De la même façon, sur les champs de bataille de la guerre financière ont été utilisés des écrans et des fusibles sacrifiés sur l’autel de la spéculation, la crise financière en ayant révélé les limites.
Il suffit de rappeler que, au mois de décembre 2006, la Tribune titrait « 3,600 milliard de dollars de fusions-acquisitions en 2006 » et que, au mois de janvier 2007, la même Tribune titrait « Le trésor des fonds d’investissements : 600 milliards en quête de cibles ».

A cette lecture, la première question qui pouvait venir à l’esprit concernait la provenance de ces capitaux.

La réponse se trouve dans les articles et les ouvrages consacrés au blanchiment de l’argent criminel depuis une trentaine d’années, mais leur abondance est telle qu’il est impossible de les citer.

Cependant, qu’il s’agisse de professeurs d’économie comme Henri BOURGUINAT ou Alain COTTA, qu’il s’agisse de magistrats ou de journalistes, tous les auteurs sont unanimes à considérer que la pénétration de l’argent criminel dans les circuits économiques légaux, notamment par l’intermédiaire des marchés financiers et des paradis fiscaux, a effectivement permis à des femmes et à des hommes de disposer d’une capacité de conquête et de destruction considérable.

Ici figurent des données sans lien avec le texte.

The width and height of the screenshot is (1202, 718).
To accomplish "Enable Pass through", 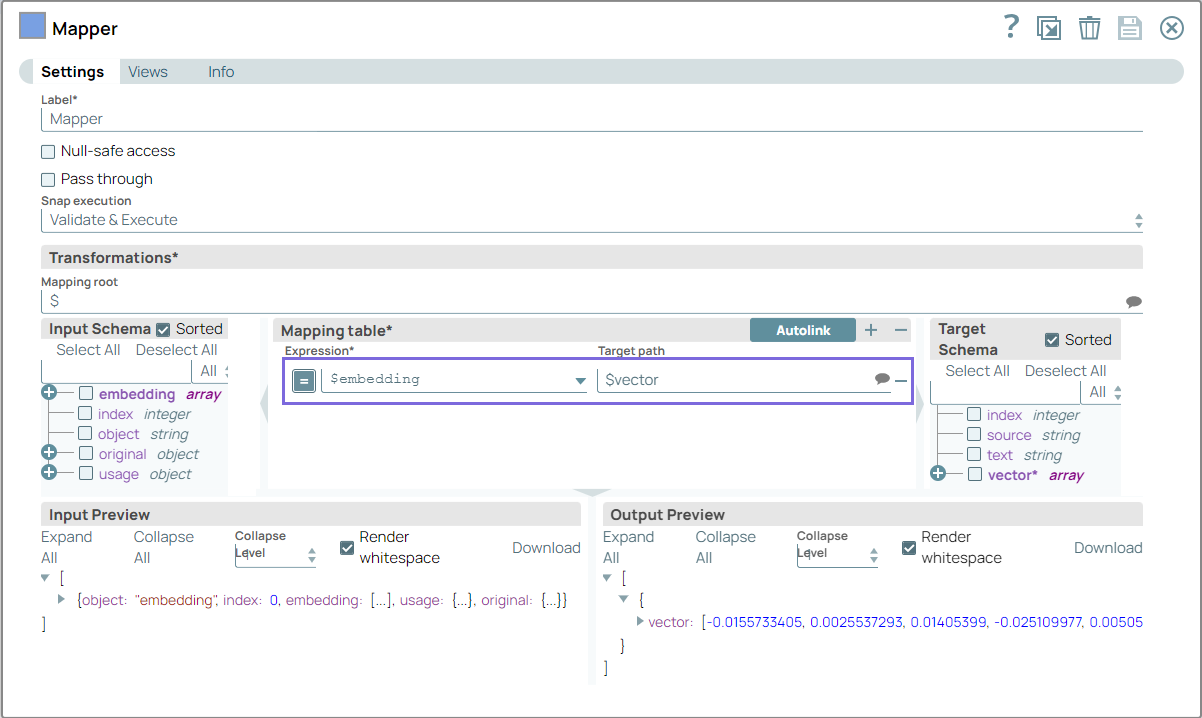I will [47, 179].

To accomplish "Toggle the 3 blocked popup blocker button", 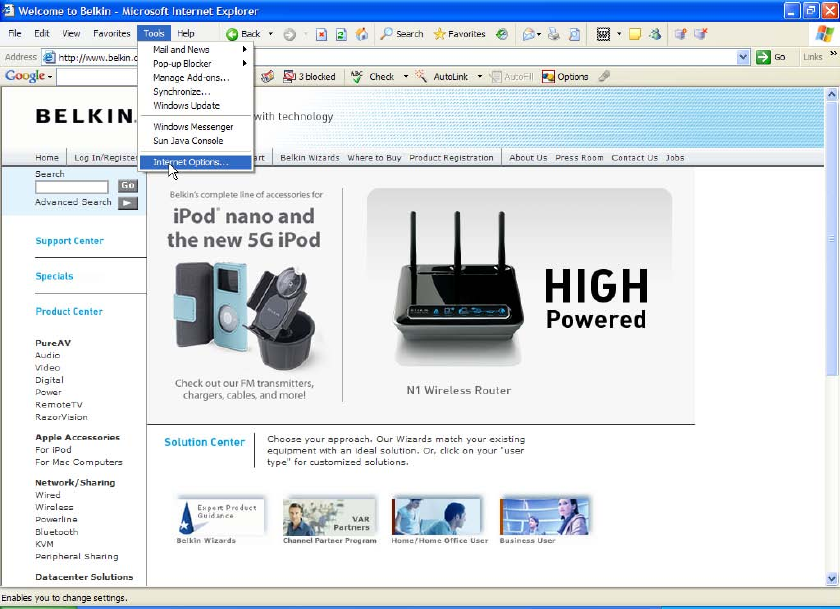I will [309, 77].
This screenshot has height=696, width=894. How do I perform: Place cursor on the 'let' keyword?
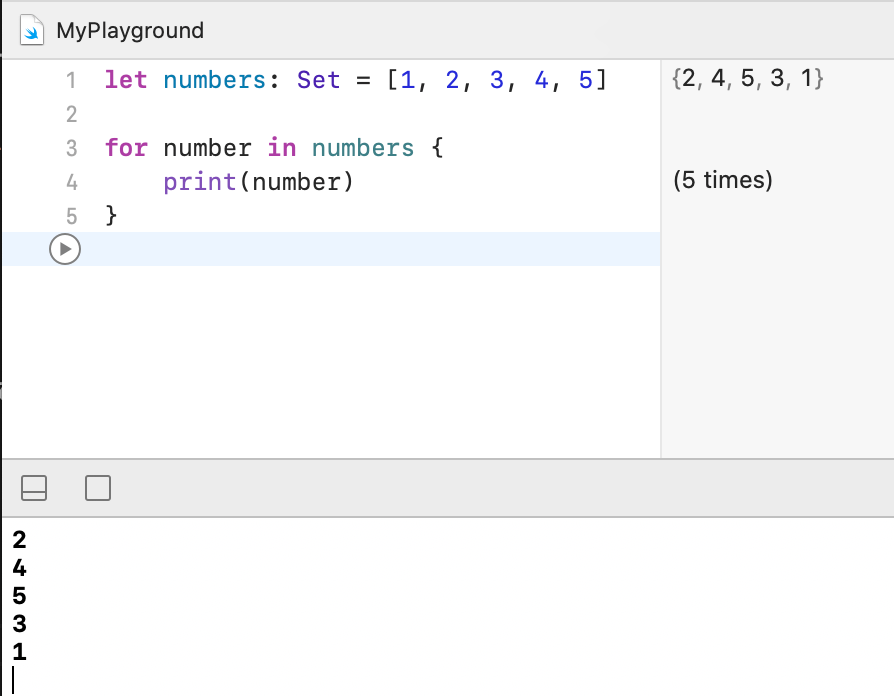[125, 80]
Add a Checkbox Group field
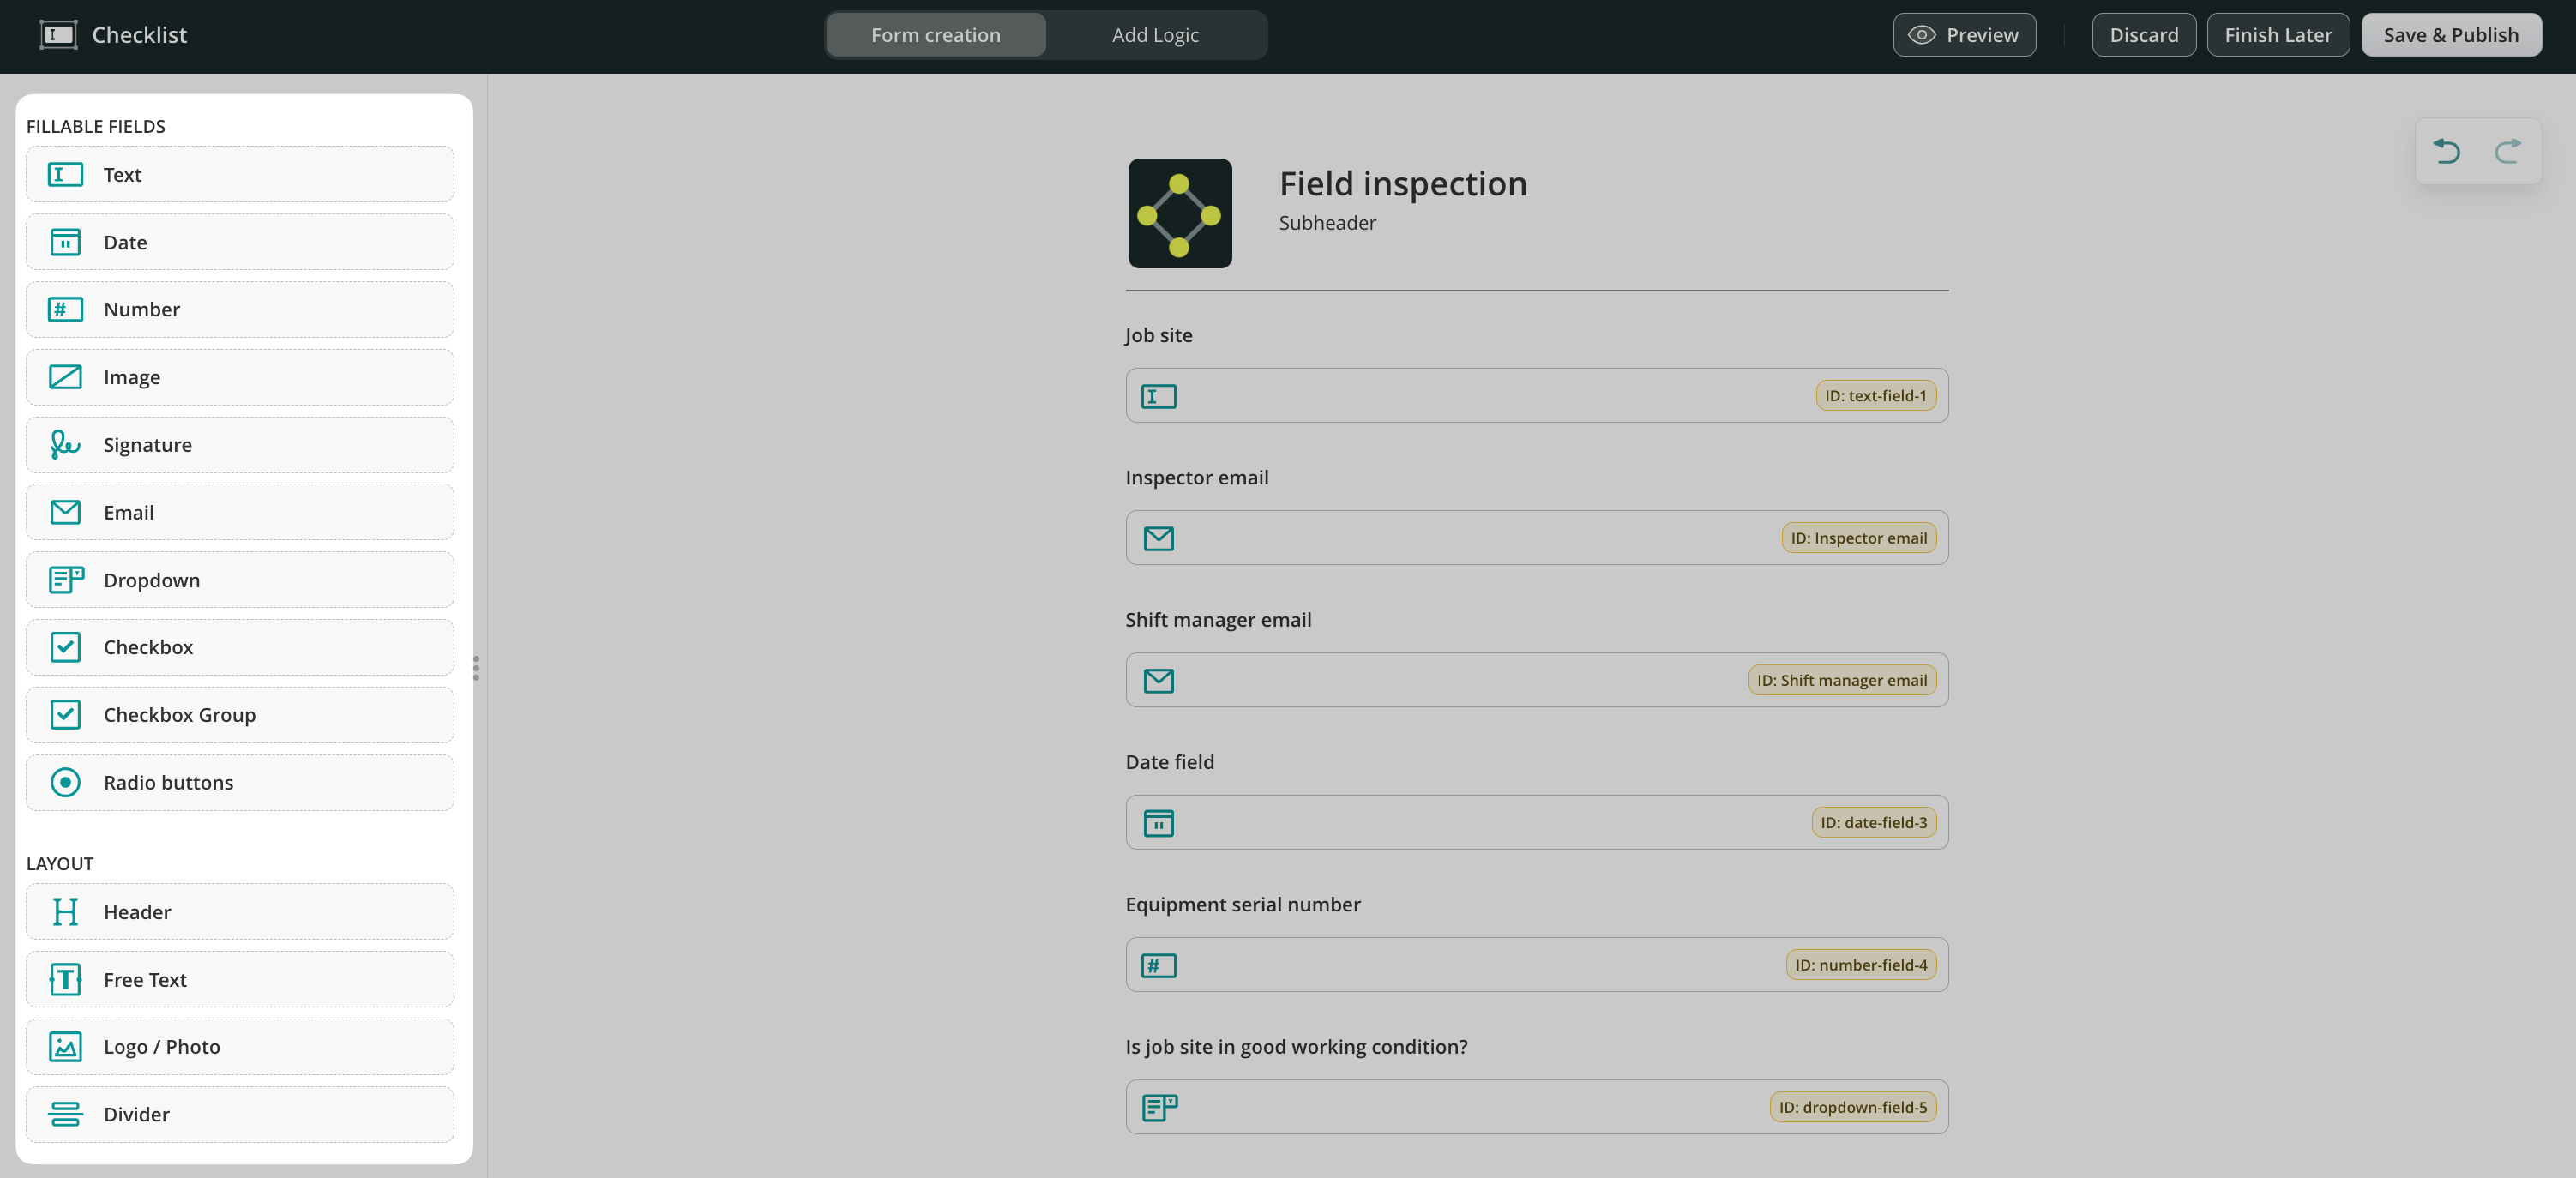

Par l’intermédiaire de sociétés de fonds d’investissements dont l’opacité n’est plus à démontrer, il a été, en effet, possible de conquérir des pans entiers de l’économie d’un pays, mais, bien plus inquiétant, il a également été possible de les détruire en supprimant son secteur industriel, en contraignant ses entreprises à délocaliser.

Face à de telles attaques, chaque jour orchestrées sur les places financières par la voie de pseudo-experts, il n’a été question que d’y opposer la régulation.

Ceux qui accompagnent cette mainmise de la finance sur la société civile ont trouvé ce terme de régulation lequel peut être admis lorsqu’il s’agit d’un fleuve ou de la lave d’un volcan dont il convient de réguler le cours mais, en l’espèce, il s’agit de s’opposer à des femmes et des hommes qui ont choisi de conquérir et de détruire sans aucun scrupule.

Or, ce n’est pas en régulant l’attaque que l’on gagne la guerre.

C’est pourquoi, une fois de plus, l’arbre ne doit pas cacher la forêt. Ce ne sont pas les hauts revenus de certains qui sont en cause. Ce sont ceux qui les leurs versent.

Mais quelle est la provenance des capitaux à « réguler » ?

Le Rapport moral de l’argent dans le monde, dont la Caisse des Dépôts assure, chaque année, la promotion, a révélé la dérive mafieuse d’une certaine spéculation financière.

La régulation est impossible, seule l’application de la loi et, par conséquent, l’adaptation de l’institution judiciaire à la mesure des enjeux actuels permettra de contrer la progression d’un tel fléau.

Dans l’absolu, rien ne droit freiner la possibilité d’atteindre de hauts revenus à la condition qu’il soit possible d’en appréhender la réelle contrepartie.

En réalité, l’arsenal législatif et règlementaire existe qui permet effectivement d’enrayer à chacun des stades de sa progression, la mise en place d’une spéculation délictuelle, voire criminelle.

L’unanimité s’est faite, peu à peu, autour de la conviction de chacun que les grands scandales financiers qui sont venus troubler l’économie mondiale, n’ont pu exister sans la corruption des institutions chargées d’en assurer le contrôle.

A l’heure de cette nouvelle féodalité mondiale, le débat droite/gauche qui oppose les Français, tout en intéressant un nombre de plus en plus restreint d’entre eux à l’occasion des élections, apparaît bien désuet et, malheureusement, peu enclin à établir un bon diagnostic de la situation actuelle et, par voie de conséquence, à permettre d’envisager les bons remèdes.

A noter d’ailleurs que, lorsqu’il s’agira d’amener la paix sociale, de rétablir un système de santé satisfaisant et de promouvoir une institution judiciaire garante de la sécurité des personnes et des biens, il n’existera pas de revenus suffisamment élevés pour rétribuer ceux qui auront contribué à promouvoir ces réformes.